This Colony review contains spoilers.
Colony Season 2 Episode 3
Colony might be one of the most brutal shows on television right now. It also might be one of the bleakest. But even if its atmosphere is as suffocating as it is magnetic, even if it leaves you feeling slightly oppressed and more than a little violated after you watch each episode – and even if it is hard to sit through and it’s hard to explain why – Colony just might be one of the most life-affirming series that has ever aired on cable or network TV. That’s what makes it so important.
We’re only three episodes into this show’s second season and it feels like the plot has been burnt through twice already. We’ve gotten Charlie back, we’ve witnessed “The Arrival”, we’ve met Devon, we’ve seen Will go postal on a bunch of unsuspecting goons in the Santa Monica Bloc, and we’ve observed Katie scrambling around trying to save her other son now that he’s locked up in a labor camp. But what we haven’t seen is the Bowman family reunited together at last, in one place. It warms my heart to say that this does indeed happen in this episode’s final moments, for better and worse. And it’s so f**king worth it.
Not gonna lie. “Sublimation” is one of the greatest episodes of sci-fi TV I’ve seen in a over a decade. Not because it focuses on extraterrestrials doing creepy alien things. Not because its storyline is so mind-bending and twisty that its plot contorts itself into a rough pretzel shape like that of a Moffat era Doctor Who adventure.No, this episode is noteworthy because it does something dead simple yet startinglty profound: it dares to show a parent (Katie) explaining to their young child (Gracie) the concept of comparative religion and the importance of thinking for yourself. This may sound dull and mundane to some of you (especially since it didn’t take place on a spacecraft of some sort), but this scene is perhaps the most thrilling sequence I’ve seen peformed on a scripted drama in quite some time.
And although it sneaks up on you, you know it’s coming. Early on, Katie has a moment with a spiritual teacher that hosts an underground religious study group. I’m assuming that it’s underground because of how “The Perfect Day” movement seems to be so prominent in the harsh world of the Los Angeles Bloc. We haven’t spent much time with this side character (if at all), so it’s jarring to see her in his presence again, opening up to him about the trials and tribulations of her life. But then I remembered that Katie really doesn’t have anyone she can open up to at the moment. She has no one to confess her sins to in order to receive or be guided to an epiphany of some sort. All the people she knows have their own stakes in the broader “Occupation” dilemma that she really must hide her innermost thoughts from most everyone in order to keep functioning.

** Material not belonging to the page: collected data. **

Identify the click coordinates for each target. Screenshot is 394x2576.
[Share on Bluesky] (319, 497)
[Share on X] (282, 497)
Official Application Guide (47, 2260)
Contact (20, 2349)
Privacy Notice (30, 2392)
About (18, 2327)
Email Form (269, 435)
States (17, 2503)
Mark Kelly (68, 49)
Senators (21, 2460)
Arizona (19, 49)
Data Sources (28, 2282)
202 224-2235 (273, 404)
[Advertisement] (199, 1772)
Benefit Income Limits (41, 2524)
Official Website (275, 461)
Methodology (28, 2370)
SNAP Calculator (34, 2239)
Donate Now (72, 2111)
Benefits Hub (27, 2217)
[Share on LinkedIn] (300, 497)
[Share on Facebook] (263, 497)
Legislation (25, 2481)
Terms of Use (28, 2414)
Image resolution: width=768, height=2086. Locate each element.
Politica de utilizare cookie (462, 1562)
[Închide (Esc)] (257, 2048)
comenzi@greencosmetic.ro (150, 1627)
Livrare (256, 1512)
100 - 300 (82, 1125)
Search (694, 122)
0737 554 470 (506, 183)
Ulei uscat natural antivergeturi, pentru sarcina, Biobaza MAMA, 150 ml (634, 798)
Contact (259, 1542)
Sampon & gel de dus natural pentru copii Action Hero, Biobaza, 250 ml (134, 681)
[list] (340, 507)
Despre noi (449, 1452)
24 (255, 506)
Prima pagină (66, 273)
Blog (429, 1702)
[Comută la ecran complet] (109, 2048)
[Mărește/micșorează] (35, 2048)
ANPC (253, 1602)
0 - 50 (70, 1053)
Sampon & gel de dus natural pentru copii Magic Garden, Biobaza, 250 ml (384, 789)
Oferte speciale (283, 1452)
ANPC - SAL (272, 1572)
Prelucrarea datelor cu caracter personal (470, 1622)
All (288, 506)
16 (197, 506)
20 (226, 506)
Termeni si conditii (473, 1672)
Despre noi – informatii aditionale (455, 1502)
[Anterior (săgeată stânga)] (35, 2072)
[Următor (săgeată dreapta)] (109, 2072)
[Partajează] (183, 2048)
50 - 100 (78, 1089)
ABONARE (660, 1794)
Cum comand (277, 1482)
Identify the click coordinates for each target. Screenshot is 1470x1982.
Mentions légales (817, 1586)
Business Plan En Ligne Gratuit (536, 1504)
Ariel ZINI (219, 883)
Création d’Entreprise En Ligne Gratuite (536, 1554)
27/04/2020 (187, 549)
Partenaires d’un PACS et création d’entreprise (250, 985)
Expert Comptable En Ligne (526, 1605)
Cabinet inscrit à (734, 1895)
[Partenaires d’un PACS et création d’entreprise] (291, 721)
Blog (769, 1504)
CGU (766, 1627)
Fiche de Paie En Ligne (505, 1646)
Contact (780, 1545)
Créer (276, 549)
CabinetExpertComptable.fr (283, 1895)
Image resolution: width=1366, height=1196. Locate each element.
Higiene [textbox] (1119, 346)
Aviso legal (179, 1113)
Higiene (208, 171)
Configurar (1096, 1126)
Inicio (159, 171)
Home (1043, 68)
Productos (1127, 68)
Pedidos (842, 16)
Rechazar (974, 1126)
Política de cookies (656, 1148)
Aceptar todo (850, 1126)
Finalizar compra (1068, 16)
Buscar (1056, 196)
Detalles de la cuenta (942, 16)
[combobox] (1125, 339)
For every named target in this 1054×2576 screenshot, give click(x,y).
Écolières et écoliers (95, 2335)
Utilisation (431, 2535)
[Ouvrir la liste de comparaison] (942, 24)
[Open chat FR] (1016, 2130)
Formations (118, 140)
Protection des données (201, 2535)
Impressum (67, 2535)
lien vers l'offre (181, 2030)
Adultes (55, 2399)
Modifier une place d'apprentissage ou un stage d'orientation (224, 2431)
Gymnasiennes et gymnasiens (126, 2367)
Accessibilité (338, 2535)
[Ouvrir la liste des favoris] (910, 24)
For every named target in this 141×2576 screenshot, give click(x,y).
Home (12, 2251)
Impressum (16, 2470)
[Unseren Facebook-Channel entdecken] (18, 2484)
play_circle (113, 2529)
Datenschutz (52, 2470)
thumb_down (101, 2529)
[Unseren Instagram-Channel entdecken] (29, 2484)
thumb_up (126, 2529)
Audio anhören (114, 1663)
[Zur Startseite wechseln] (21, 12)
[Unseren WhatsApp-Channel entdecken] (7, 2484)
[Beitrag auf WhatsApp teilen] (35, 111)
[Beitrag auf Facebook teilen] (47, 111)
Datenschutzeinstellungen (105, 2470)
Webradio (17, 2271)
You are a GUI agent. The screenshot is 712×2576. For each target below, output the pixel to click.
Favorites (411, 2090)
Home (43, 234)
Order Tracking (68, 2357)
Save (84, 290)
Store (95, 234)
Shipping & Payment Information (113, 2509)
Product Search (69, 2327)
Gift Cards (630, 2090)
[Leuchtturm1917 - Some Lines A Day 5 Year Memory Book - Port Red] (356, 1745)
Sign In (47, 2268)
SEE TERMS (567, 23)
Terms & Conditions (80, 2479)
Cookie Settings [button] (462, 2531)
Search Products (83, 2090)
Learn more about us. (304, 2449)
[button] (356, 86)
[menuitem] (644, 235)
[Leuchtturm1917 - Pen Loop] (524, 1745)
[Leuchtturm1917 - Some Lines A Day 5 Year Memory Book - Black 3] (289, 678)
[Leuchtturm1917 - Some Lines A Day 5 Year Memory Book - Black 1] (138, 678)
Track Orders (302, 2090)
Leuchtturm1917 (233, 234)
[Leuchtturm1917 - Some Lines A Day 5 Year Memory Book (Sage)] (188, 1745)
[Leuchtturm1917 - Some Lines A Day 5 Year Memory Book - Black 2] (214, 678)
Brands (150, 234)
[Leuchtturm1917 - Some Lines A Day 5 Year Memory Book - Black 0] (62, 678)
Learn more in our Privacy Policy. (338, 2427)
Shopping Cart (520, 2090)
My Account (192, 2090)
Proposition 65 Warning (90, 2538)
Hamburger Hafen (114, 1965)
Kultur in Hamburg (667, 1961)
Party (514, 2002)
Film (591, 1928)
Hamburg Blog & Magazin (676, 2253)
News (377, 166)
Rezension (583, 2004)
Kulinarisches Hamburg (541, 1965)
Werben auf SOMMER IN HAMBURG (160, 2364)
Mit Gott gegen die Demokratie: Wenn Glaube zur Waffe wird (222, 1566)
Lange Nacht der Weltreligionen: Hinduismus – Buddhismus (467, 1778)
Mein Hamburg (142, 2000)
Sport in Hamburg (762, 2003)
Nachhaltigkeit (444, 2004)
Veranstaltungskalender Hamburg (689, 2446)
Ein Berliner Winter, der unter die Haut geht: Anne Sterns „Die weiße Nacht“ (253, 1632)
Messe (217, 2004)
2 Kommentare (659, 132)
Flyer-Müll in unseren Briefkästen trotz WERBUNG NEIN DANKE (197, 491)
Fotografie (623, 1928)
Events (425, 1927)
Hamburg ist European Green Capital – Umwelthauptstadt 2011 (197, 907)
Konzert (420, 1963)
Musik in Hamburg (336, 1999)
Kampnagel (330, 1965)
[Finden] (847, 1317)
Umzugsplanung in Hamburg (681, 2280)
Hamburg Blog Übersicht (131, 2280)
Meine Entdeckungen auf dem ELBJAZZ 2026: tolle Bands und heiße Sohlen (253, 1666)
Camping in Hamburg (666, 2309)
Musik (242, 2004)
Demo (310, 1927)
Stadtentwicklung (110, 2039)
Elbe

So Katie needs someone to bounce her ideas off of, to reflect her turmoil and help her gain a new sense of perspective on it. This spiritual teacher character is good for that, but she still holds back so much of her life that opening up to him only gets her so far. Even so, it’s enough to get her wheels turning.
Will, on the other hand, has Devon to vent to at the moment. But as we’ve seen in “Sublimation”, her character is killed off as quickly as it was brought on. At the end of the episode, she is killed by one of the Occupation’s drones while Will and Charlie and their guide try to scale the wall in order to get back to their home with Katie and the others. Now that Devon is gone, I can’t help but wonder why Colony has a boner for offing Will’s professional partners who also happen to be African-American. I don’t want to be that guy, but…it’s difficult not to notice, am I right?
What about Bram? Despite surviving every single prison movie cliche ever, Bram is navigating his way through the forced labor camp with the help of former proxy governor Snyder. Their scenes together echo that of Snyder’s introduction to Will last year, except “funnier.” But now Snyder really does need the Bowman’s help to navigate through the perilous minutiae of his new position. I’m interested to see where Bram’s story arc is taking him, and if they’re prepping him to become a villain or an antihero of some sort. What if he becomes a member of The Occupation itself?
If anyone on Colony’s cast deserves more praise, it’s definitely Kathleen Rose Perkins (Jennifer McMahon). I wasn’t expecting her presence on the show to last this long, but I’m happy it did. Watching her try to keep her role at Homeland Security through any means necessary (i.e. exploiting Katie as her Resistance contact) is equally as thrilling as the intrigues the main cast are dealing with at the moment, if not more in a corporate way. Who knew behind her sweet demeanor she was secretly ruthless when her ass is put on the line.
Speaking of which, Katie is ready and willing to put her own ass on the line and turn herself into Homeland just to keep whatever family she has left safe. This is what make “Sublimation” so hard to watch besides that violent deaths of Devon and that one guy that was a pretty nifty plot device; you watch Katie realize she’s at the end of her rope. You see how she responds to that fact with as much dignity as she can muster – and it’s soul crushing. That’s why seeing an unexpected Bowman family reunion at the end feels like such a victory within our hearts. But judging from the uneasy look that Katie and Will shared before the end credits rolled, this happiness will be shortlived (as if there was any doubt).